Todo mundo na administração assume que todos os agentes de campo, dos mais juniores aos mais seniores, vão agir com bom senso. As regras existem, mas os field agents, o branch manager, o area manager e o zone manager (o último chefe do anterior e o anterior do outro anterior) têm autoridade para tocar os empréstimos e renegociar com bastante flexibilidade (dentro de alguns limites maiores, claro). Essas pessoas também têm autoridade para implementar novas branchs pelo país e sugerir melhorias e ajustes para a administração em Dhaka. Na sede eles dizem: “As regras do nosso banco são feitas para serem aplicadas por homens, não máquinas. Por isso, elas não podem ser imutáveis ou cegas”.
 
Quão incrível é isso? Quão mais incrível é o fato de o pessoal nos campos ter, de verdade, mais autoridade que o pessoal da sede no que se refere aos clientes? E dá certo? E as pessoas pagam as dívidas? E o banco dá lucro e distribui dividendos? E todos parecem felizes trabalhando aqui? E todos gostam dos seus líderes e os respeitam? Afinal de contas, “são eles que estão com nossos clientes, eles vivem lá, eles observam tudo, eles conhecem as suas vidas e as suas rotinas e as suas dificuldades. Então, eles devem e podem operar os empréstimos e nossas atividades de acordo com o seu bom senso e justiça. Eles sabem o resultado que queremos alcançar”.

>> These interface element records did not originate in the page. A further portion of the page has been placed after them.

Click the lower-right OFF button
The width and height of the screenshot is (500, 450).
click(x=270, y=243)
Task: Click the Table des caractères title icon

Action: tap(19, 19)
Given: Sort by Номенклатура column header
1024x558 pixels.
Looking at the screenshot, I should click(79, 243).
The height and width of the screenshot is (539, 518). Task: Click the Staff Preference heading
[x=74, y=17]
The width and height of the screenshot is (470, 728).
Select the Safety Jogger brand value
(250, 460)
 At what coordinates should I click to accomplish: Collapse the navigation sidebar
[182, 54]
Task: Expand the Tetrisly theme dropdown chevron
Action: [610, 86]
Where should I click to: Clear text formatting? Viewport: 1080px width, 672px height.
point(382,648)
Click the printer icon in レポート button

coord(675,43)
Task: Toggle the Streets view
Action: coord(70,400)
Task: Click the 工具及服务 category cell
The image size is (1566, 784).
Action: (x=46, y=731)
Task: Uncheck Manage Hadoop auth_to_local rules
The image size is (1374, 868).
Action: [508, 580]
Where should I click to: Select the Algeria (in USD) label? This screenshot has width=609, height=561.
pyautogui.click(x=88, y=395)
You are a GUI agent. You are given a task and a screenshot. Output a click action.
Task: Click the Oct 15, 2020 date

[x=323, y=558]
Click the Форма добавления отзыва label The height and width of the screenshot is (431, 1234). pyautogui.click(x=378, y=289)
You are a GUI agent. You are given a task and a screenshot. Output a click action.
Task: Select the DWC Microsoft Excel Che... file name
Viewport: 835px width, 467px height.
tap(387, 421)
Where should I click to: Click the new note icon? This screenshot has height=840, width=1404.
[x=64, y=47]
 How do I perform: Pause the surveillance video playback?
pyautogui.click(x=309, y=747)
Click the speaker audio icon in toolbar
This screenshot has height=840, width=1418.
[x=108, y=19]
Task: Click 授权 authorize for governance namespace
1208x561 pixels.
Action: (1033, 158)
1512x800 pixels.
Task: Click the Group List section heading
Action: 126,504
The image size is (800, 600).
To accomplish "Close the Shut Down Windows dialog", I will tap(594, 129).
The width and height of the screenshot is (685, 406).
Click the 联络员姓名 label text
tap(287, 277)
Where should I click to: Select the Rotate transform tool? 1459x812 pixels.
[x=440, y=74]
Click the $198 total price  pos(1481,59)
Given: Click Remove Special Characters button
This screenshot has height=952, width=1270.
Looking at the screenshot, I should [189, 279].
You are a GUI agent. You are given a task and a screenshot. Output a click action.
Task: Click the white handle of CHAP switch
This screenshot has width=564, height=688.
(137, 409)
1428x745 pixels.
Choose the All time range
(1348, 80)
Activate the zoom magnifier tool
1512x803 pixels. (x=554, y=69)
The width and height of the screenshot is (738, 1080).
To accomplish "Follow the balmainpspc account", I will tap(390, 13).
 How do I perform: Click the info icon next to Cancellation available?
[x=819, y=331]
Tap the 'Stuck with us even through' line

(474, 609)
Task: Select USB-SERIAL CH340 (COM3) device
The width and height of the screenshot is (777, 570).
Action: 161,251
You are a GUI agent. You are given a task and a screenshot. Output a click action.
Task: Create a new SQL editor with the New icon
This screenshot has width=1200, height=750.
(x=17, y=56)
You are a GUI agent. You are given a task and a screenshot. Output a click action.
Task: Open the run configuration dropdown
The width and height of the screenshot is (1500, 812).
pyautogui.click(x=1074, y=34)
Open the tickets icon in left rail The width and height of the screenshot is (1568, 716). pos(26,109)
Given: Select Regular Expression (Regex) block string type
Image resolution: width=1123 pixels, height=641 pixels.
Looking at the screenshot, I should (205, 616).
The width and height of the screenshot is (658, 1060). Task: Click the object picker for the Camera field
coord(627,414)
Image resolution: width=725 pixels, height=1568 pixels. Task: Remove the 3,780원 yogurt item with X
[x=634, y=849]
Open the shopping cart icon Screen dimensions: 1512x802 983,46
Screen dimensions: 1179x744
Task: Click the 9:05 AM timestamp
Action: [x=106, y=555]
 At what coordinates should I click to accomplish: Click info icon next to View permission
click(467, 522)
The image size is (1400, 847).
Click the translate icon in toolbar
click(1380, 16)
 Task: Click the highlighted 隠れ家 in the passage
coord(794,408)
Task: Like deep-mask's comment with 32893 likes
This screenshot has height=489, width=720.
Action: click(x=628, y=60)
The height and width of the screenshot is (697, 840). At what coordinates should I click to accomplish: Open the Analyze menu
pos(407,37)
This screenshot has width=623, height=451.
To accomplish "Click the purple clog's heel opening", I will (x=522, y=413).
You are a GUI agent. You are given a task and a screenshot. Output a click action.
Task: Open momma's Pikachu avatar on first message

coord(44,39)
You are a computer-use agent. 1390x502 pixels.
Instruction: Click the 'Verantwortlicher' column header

Esse é o sonho de qualquer jurista idealista. Criar valores, princípios, regras, mas permitir que os operadores das idéias e das regras tenham autonomia. E mais, presumir que eles seguirão as regras e os princípios, da forma mais justa possível, com as exceções que se fizerem necessárias. E aqueles que assistem exceções serem implementadas confiam que aquela foi a melhor decisão tomada por quem as tomou. É exatamente o oposto de qualquer instituição moderna que eu conheço. A filosofica daqui é diferente, é incrivelmente simples, básica, e de novo, quase ingênua. E assume o melhor das pessoas e não o pior. E assume que todos vão cumprir as suas tarefas, e por conta disso o princípio como um todo funciona. E assume que todos vão checar os fatos, escutar as versões, entender a situação. Excelente exemplo de comunicação, num mundo tão carente disso.